**RECORDS**
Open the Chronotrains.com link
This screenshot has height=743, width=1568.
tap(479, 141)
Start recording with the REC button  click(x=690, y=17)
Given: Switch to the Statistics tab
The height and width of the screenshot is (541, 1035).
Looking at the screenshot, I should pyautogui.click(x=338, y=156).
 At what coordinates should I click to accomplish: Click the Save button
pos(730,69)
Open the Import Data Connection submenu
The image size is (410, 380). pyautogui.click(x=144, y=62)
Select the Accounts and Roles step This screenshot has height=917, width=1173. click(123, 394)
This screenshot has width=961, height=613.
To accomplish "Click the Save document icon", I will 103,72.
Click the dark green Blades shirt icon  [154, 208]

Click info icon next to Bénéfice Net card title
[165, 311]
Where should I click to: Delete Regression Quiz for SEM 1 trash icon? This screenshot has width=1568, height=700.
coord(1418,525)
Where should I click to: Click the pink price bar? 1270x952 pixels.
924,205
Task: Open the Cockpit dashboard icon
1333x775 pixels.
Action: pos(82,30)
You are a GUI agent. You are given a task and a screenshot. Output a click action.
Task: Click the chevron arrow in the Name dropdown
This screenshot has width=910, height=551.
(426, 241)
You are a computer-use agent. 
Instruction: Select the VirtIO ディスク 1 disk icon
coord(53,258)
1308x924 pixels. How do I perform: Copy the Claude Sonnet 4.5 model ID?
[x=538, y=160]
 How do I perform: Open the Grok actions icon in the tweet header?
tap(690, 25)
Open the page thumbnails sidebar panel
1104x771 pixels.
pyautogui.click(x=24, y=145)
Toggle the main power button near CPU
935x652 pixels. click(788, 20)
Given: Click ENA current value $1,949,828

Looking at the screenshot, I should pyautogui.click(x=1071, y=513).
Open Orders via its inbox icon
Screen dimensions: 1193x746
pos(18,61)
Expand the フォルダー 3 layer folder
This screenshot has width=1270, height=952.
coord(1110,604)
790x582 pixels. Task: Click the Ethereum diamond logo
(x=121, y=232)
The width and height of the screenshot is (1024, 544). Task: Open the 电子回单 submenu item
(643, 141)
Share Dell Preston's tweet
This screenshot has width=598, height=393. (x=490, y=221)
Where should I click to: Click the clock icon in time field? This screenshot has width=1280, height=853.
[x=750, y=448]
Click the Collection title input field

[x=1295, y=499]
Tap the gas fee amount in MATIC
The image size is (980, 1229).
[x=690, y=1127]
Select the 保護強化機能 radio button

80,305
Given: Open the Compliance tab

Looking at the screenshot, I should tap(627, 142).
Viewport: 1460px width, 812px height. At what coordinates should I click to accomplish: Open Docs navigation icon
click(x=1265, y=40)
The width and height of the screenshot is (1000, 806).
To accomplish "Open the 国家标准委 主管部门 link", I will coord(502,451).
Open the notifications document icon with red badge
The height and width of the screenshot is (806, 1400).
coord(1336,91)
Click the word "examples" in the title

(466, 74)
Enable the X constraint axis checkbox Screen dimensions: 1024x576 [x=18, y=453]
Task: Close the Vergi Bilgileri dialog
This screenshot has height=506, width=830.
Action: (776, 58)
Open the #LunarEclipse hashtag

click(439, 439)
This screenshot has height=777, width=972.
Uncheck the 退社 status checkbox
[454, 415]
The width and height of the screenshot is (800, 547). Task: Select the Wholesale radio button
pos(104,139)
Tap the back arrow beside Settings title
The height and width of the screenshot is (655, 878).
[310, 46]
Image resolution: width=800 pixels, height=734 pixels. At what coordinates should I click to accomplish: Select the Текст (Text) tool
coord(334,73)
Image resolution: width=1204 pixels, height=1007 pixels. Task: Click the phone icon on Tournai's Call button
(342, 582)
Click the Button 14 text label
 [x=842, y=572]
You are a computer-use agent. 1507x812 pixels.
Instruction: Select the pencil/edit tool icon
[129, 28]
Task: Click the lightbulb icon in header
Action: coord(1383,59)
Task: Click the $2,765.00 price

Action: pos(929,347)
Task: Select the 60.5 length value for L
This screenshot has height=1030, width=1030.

**YOUR ASSIGNMENT**
Write out, word for word, the lines from the one containing "Task: Select the 60.5 length value for L" through the end of the records, with no other lines.

**RESPONSE TO THE TASK**
Task: Select the 60.5 length value for L
This screenshot has height=1030, width=1030.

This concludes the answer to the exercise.